ミスを想定しての準備
予想外のことに胸が締め付けられていた私が驚いたのは、その後の松山の行動だ。競技委員を呼び、しっかりとドロップ位置を確認してロングアプローチを放った。狙い通りのグリーンエッジでボギーに収めた。
冷静な松山のトラブル処理。それはあの16番の池縁からアプローチの練習をしていたことに起因していた。つまり、池に入れることをあらかじめ想定していたのだ。
確かに一昔前は長いクラブでしか2オンを狙えずに16番の池に入れることはあったが、今はショートアイアンでもグリーンを狙える時代。松山が池を想定していたとは考えられなかった。しかし、そうであれば3日目の18番のグリーン奥からのアプローチも練習していたことになる。
松山は試合前に言っていた。「しっかりと準備したいと思います」と。
この言葉は我々が想像だにしない場所からであっても、松山にとっては僅かでもあり得るのであれば練習していたことになる。
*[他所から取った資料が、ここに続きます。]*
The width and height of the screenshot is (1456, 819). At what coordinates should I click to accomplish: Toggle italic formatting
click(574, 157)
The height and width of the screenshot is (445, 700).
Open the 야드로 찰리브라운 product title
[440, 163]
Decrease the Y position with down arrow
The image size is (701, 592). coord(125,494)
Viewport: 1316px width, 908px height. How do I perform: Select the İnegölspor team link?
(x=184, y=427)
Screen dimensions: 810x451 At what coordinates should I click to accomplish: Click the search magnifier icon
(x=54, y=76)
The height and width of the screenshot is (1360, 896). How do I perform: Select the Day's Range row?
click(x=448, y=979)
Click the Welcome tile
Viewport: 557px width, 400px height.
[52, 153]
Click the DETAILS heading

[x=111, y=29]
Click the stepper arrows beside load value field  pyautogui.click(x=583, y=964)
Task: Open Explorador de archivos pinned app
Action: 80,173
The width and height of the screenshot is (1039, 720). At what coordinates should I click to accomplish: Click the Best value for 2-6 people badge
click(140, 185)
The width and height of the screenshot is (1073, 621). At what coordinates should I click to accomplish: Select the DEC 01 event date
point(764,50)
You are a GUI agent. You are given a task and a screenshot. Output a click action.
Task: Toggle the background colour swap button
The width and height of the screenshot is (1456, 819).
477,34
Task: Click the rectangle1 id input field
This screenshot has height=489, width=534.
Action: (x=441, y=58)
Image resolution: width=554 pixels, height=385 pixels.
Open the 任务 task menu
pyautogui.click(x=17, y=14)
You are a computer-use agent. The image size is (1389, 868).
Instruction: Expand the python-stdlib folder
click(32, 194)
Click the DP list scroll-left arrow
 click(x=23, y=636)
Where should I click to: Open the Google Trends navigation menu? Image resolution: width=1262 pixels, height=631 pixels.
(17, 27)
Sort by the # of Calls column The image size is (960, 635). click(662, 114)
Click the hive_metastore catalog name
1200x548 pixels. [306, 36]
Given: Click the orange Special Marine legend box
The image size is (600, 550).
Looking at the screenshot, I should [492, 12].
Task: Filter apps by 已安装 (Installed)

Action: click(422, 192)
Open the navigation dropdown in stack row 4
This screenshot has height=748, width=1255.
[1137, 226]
「ゴルフはミスのゲーム」と言ったのは青木功だが、まさに起きうるあらゆるミスを想定しての準備だった。だからこそ、異常事態であっても動じなかったのである。
最後まで自分を信じ切れた絶対的な自信
松山のマスターズ優勝は奇跡ではない。
もちろん13番の2つの幸運があったからと言う人もいるだろう。しかし、その幸運は誰よりも遅くまで練習をしてきた松山の一途な姿を神様が見ていたからであろうし、それ以上に壮絶な練習とトレーニングを積んで磨き鍛え上げてきた技と体力、さらに入念な準備から生じる、自分自身への信頼の賜であったことは事実だろう。最後まで自分を信じ切れた絶対的な自信が、マスターズ優勝を現実のものにさせたのである。
それは松山流の「オールドマンパー」の構築であり、これを造り上げたからにはボビー・ジョーンズのような破竹のメジャー優勝、グランドスラム達成も大いにあり得ることであると、私は信じるのである。